Written task: State how many lines in the items below contain the word "height". Reply with the number alone.
───── Raw data
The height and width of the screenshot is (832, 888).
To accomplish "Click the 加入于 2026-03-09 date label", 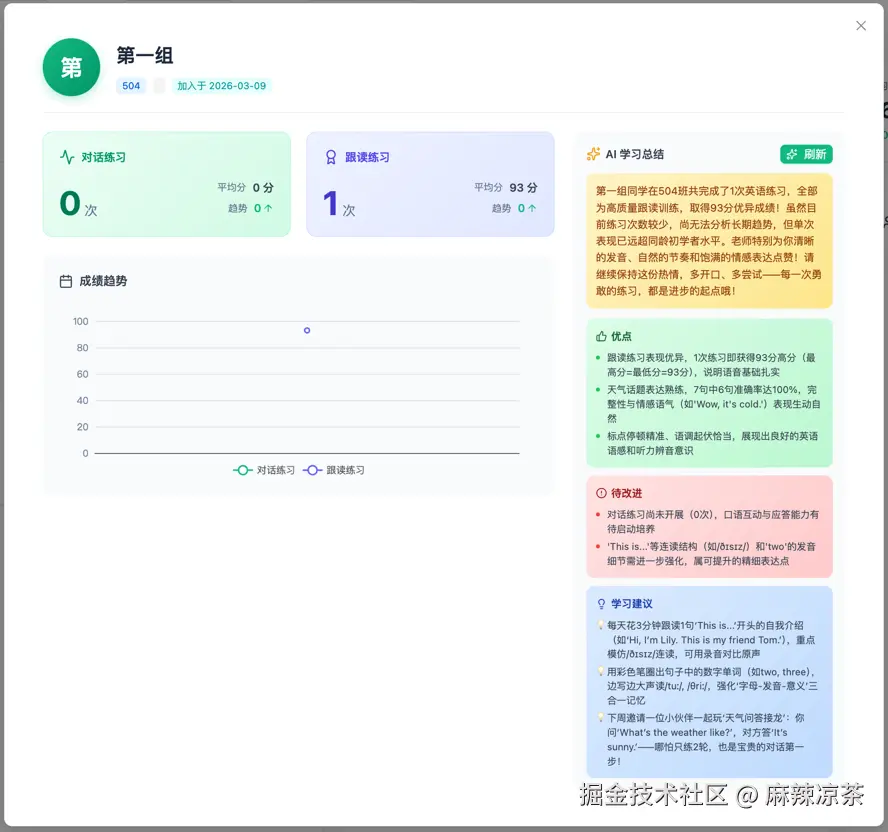I will [221, 86].
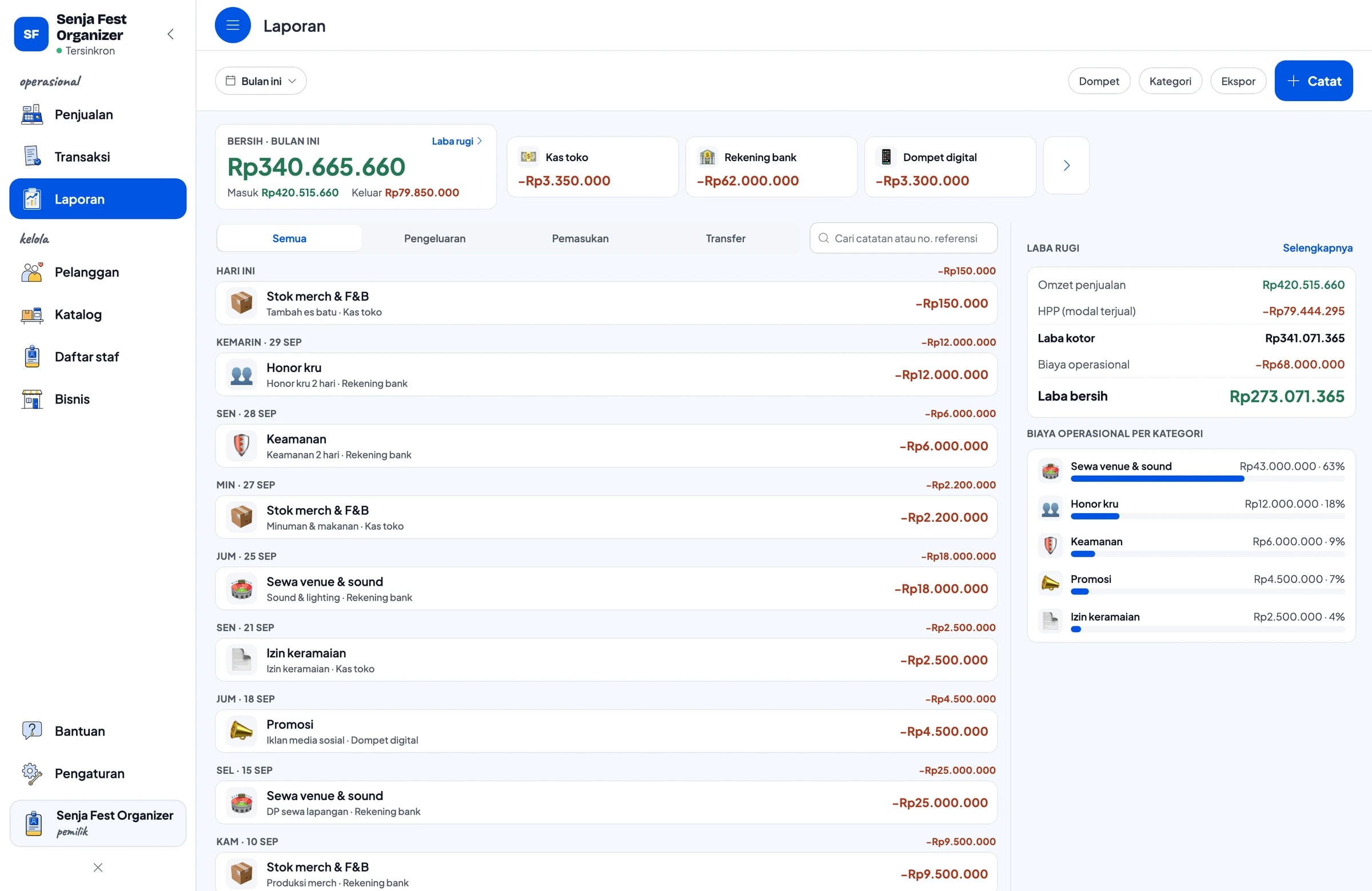Switch to the Pemasukan tab
1372x891 pixels.
click(x=580, y=238)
──────────
Worked answer: 1